▸ **What needs to be done**
All lines from the one containing "The height and" through the last line of the listing below are to be copied exactly. Exclude the pictures.

▸ **Provided material**
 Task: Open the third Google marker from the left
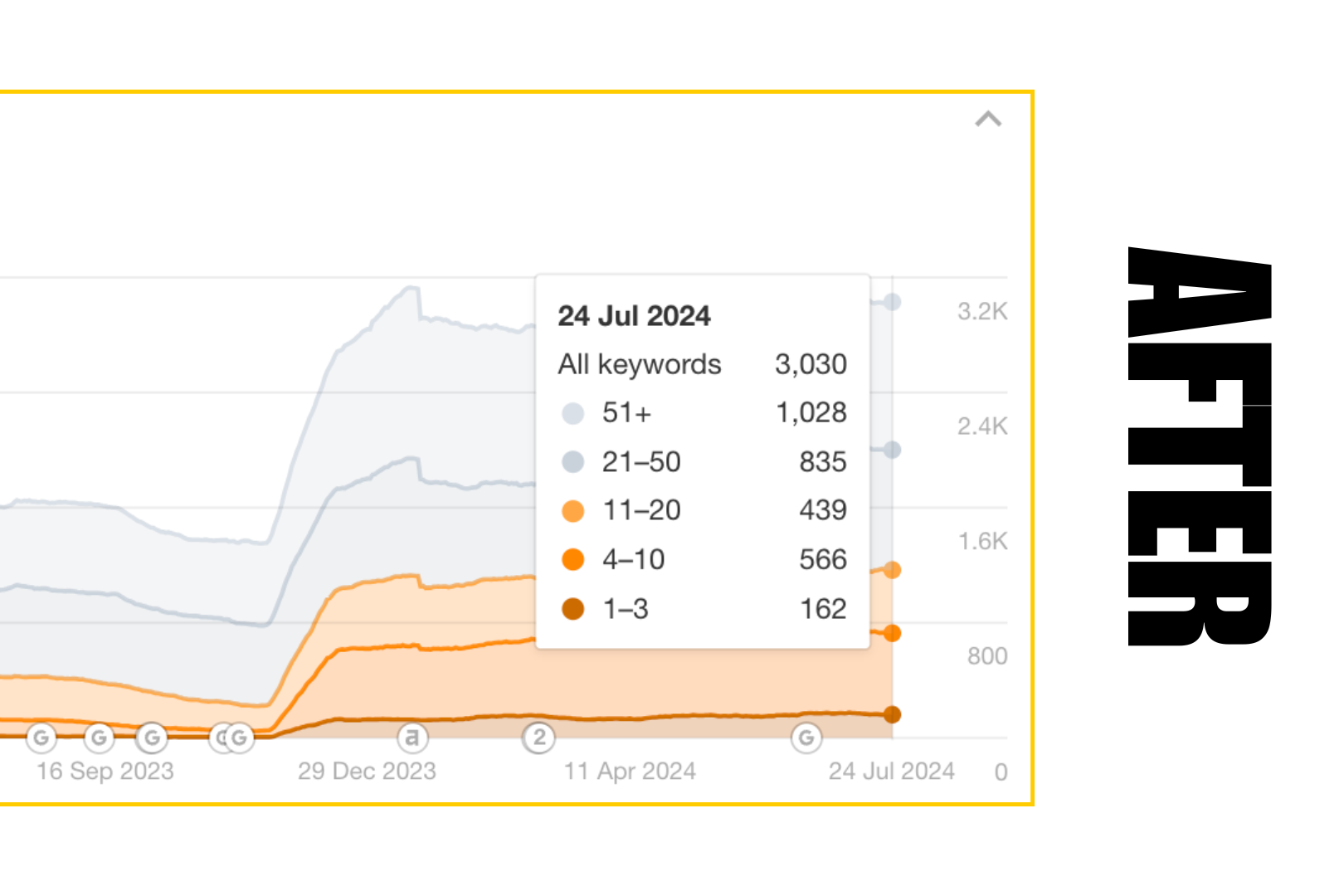[x=152, y=737]
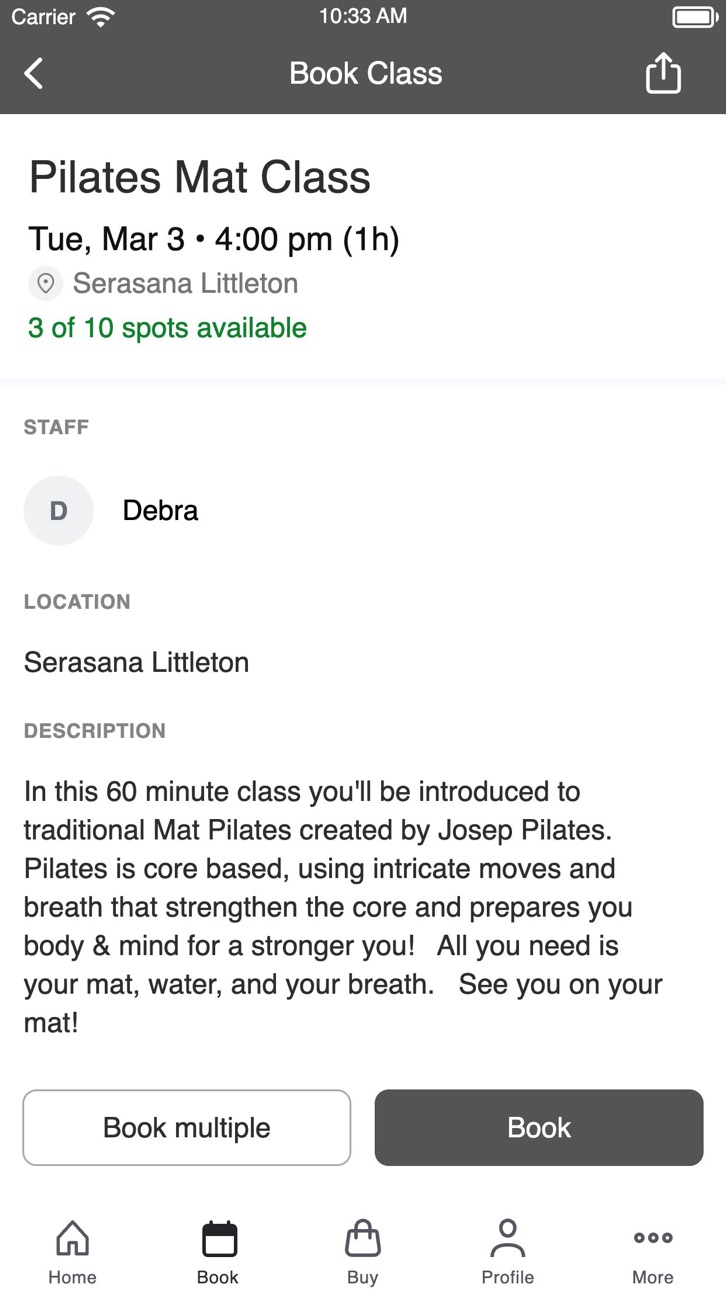Tap the 3 of 10 spots available text
This screenshot has height=1290, width=726.
167,328
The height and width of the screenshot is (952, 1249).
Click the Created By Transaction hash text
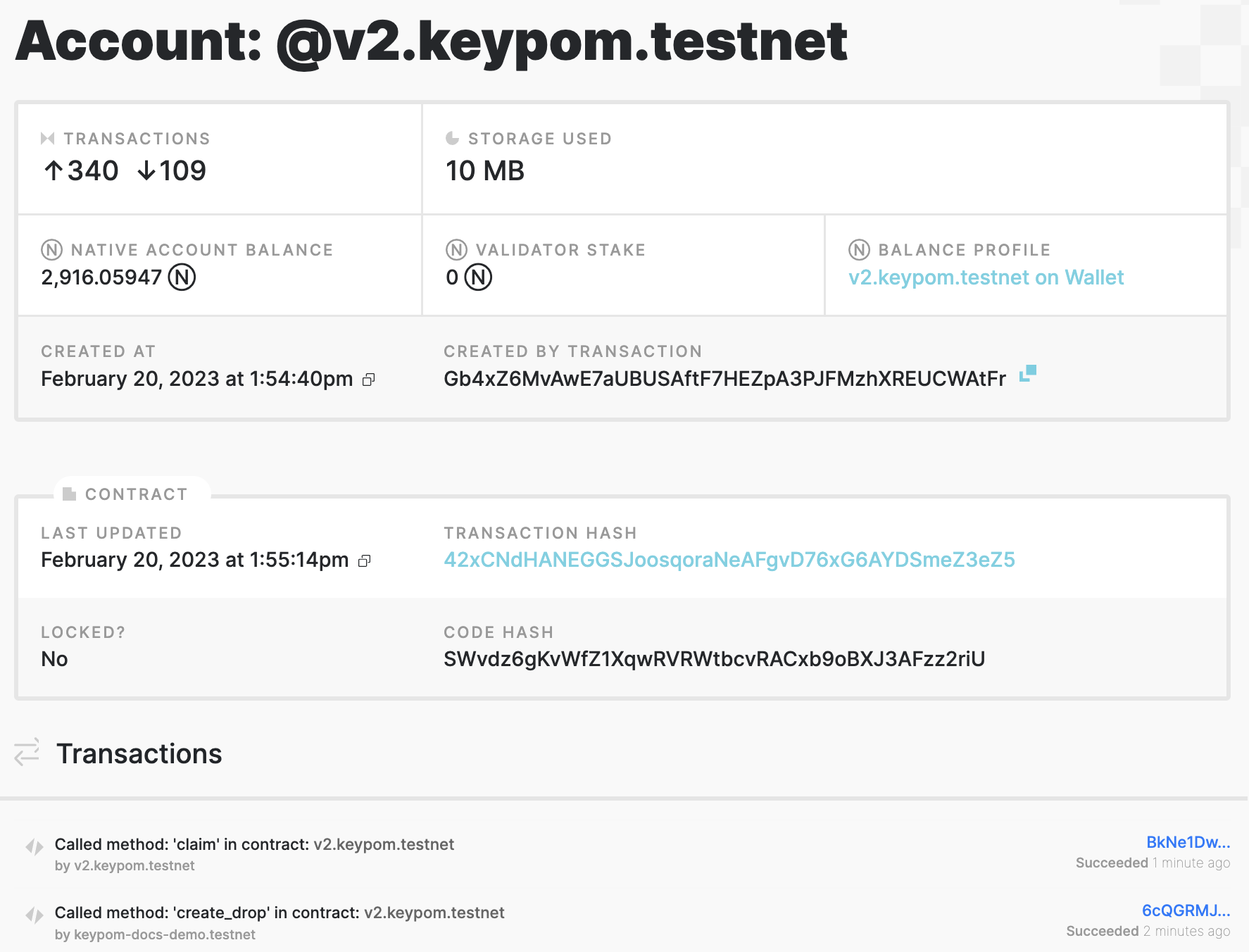[724, 379]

▸ **Exercise solution**
The height and width of the screenshot is (952, 1249).
Click the Created By Transaction hash text
[724, 379]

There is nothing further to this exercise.